Complete step by step solution:
It is given that $\dfrac{P}{V}$ is constant, let the constant value be $C$.
$P$ is the pressure of gas and $V$ is the volume of gas.
$\Rightarrow P = CV$
We know that $W = \int {PdV}$
$W$ is the work done by the system and $dV$ is the elemental change in the volume of gas.
Hence,
${V_2}$ is the final volume of gas and${V_1}$ is the initial volume of gas.
$\Rightarrow W = \int\limits_{{V_1}}^{{V_2}} {CVdV}$
$\Rightarrow W = C\int\limits_{{V_1}}^{{V_2}} {VdV}$
$\Rightarrow W = C[\dfrac{{{V^2}}}{2}]_{{V_1}}^{{V_2}}$
$\Rightarrow W = C[\dfrac{{{V_2}^2}}{2} - \dfrac{{{V_1}^2}}{2}]$
$\Rightarrow W = \dfrac{{C{V_2}^2}}{2} - \dfrac{{C{V_1}^2}}{2}$
We know that $P = CV$
${P_2}$is the final pressure of gas and${P_1}$ is the initial pressure of the gas.
$\Rightarrow W = \dfrac{{{P_2}{V_2}}}{2} - \dfrac{{{P_1}{V_1}}}{2}$
We know that $PV = nRT$
Where $n$ is the number of moles of gas, $R$ is the real gas constant and $T$is the temperature of the gas.
${T_2}$ is the final pressure of gas and${T_1}$ is the initial pressure of the gas.
$\Rightarrow W = \dfrac{{nR{T_2}}}{2} - \dfrac{{nR{T_1}}}{2}$
$\Rightarrow W = \dfrac{{nR({T_2} - {T_1})}}{2}$
$\Rightarrow W = \dfrac{{nR\Delta T}}{2}$
We know that, $\Delta U = \dfrac{f}{2}nR\Delta T$
Where$\Delta U$is the change in internal energy and$f$ is the degree of freedom of the gas molecule.

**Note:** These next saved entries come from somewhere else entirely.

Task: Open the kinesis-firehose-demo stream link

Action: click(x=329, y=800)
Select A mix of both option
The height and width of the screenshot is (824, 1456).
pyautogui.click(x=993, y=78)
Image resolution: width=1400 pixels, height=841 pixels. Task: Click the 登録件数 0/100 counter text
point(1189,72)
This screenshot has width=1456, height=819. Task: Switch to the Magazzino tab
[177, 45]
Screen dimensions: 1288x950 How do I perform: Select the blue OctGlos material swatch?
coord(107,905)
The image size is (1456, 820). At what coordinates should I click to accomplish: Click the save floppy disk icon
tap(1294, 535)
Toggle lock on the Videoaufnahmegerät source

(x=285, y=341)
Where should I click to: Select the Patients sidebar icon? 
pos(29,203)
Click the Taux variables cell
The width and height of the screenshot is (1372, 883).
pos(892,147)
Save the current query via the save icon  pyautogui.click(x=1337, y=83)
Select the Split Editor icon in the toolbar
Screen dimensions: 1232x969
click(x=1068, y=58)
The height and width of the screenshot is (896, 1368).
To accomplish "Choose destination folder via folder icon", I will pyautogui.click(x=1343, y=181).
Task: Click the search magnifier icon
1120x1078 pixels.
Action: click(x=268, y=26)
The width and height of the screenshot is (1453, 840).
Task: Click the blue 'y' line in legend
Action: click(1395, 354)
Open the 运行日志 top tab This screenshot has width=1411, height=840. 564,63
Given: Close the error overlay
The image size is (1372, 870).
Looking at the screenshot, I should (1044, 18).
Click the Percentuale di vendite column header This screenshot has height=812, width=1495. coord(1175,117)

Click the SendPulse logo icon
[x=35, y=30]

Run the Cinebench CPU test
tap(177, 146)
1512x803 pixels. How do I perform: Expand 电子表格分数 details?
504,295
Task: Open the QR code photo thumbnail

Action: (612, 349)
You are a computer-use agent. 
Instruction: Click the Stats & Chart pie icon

For monoatomic gas $f = 3$and in question it is given that $n = 1$
Hence,
$\Rightarrow \Delta U = \dfrac{f}{2}nR\Delta T$
$\Rightarrow \Delta U = \dfrac{3}{2}R\Delta T$
And $\Rightarrow W = \dfrac{{R\Delta T}}{2}$
From first law of thermodynamics,
$Q = W + \Delta U$
where $Q$ is heat given to the system.
Hence,
$\Rightarrow Q = \dfrac{{R\Delta T}}{2} + \dfrac{{3R\Delta T}}{2}$
$\Rightarrow Q = 2R\Delta T$

Therefore, the answer to our question is (A)$2R{T_0}$

Note:
One can also directly use the formula to calculate work in a polyprotic process which is $W = \dfrac{{nR\Delta T}}{{1 - k}}$ for a polyprotic process $P{V^k}$is constant. This formula can also be written as $W = \dfrac{{{P_2}{V_2} - {P_1}{V_1}}}{{1 - k}}$. Here the meaning abbreviations used are the same as mentioned above in step-by-step solution.